Care to show me all of the escaped prisoners who should have in your estimation been excecuted, broke out and killed a dozen people? A whole bunch of them too, because I’m sure that you know that your citation has to have statistical relevance, right?

I’ll wait over here…


Yer pal,
Satan

Satan: Care to talk to the families of the five people
Ted Bundy killed and the two women he almost killed
when he escaped from jail in Colorado and then went
to Florida. Were those five (almost seven) lives
insignificant? Fortunately, Florida was smart enough
to fry his ass.

Thanks, annie: OK, satan, it’s 5 “innocents killed by someone who should have been exceuted” (within the last couple of decade) vs 0 “innocents wrongfully executed”.

Dr. What’s-His-Name, whose case they used for “The Fugitive” was innocent.

If a bad guy kills a bunch of people, he is evil.
If we convict and kill one innocent person, we are evil.

I must agree that I would have had a “Burn Bundy” bumper sticker. I knew he was guilty. I presume that every person on every jury who convicted an innocent person knew he was guilty.

The judge who ruled against me when Emergency Plumbing destroyed my property and left bare electrcial wires on the ground where my daughter would play knew I was guilty because I wore a tie and the other guy wore jeans and a cowboy hat.

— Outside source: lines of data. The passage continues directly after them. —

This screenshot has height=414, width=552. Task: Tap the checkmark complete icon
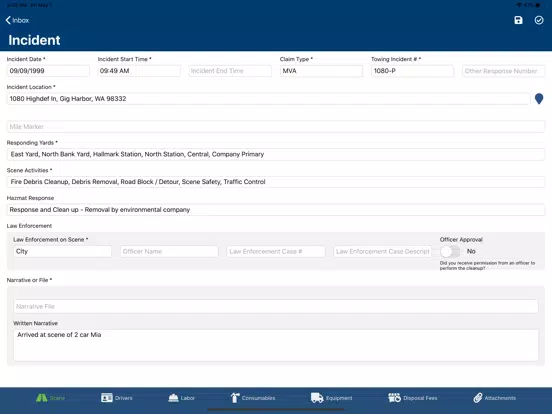click(539, 20)
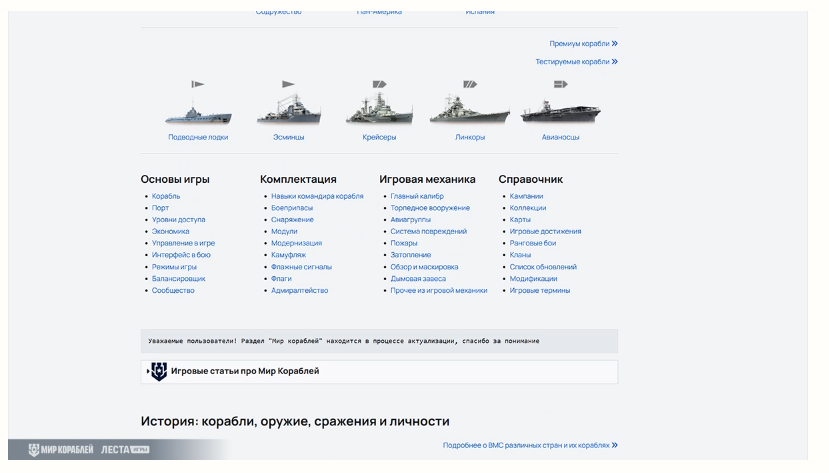The width and height of the screenshot is (829, 473).
Task: Open the Главный калибр article
Action: (417, 196)
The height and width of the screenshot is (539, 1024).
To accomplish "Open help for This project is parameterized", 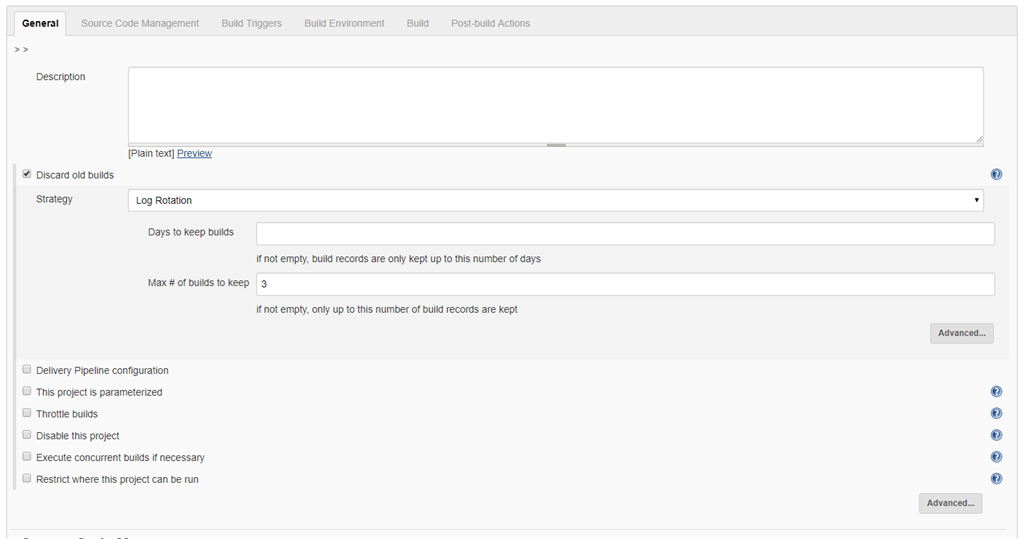I will pyautogui.click(x=996, y=392).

The motivation behind the death penalty is simple; remove permanently from society those who prove a danger to it’s individual members.

Let’s see, people I figure deserved to die: Hitler, all of his commanders who ran the death camps, the Japanese commanders who encouraged and demanded no mercy be shown to prisoners of war, the Japanese Military leaders who lied to the Emperor of Japan to get into the war for their own gains and Stalin. The Nazi commanders who killed prisoners in the death camps for sport need to be in there also.

The way I look at it, the more heinous the crime of murder, the more the death penalty needs to be used. Bundy was a classic example, so was Gacey. There was a guy who not only murdered another one, but hauled his body into a bathroom and left him gutted like a deer. I figure a lot of Mafia hit men who take time to slowly suffocate their victim, after beating him nearly to death, hammering his teeth out and breaking most of his bones could use being exterminated.

I don’t want to pay my taxes to keep such people alive, nor do I ever want the possibility of anyone managing to get them placed on parole. There is a difference in murder from simple – where one shoots the victim to cruel and lingering where one sadistically inflicts much pain over a period of time. Not to mention where one kills again and again for whatever motive.

Some people, in my opinion, if not executed, need to be locked forever away in some place secure, away from other people with limited luxuries like TV and phone, but who wants to pay for that? Monies going to keep them locked up and healthy could be used to provide food and shelter for the local poor who have not killed anyone.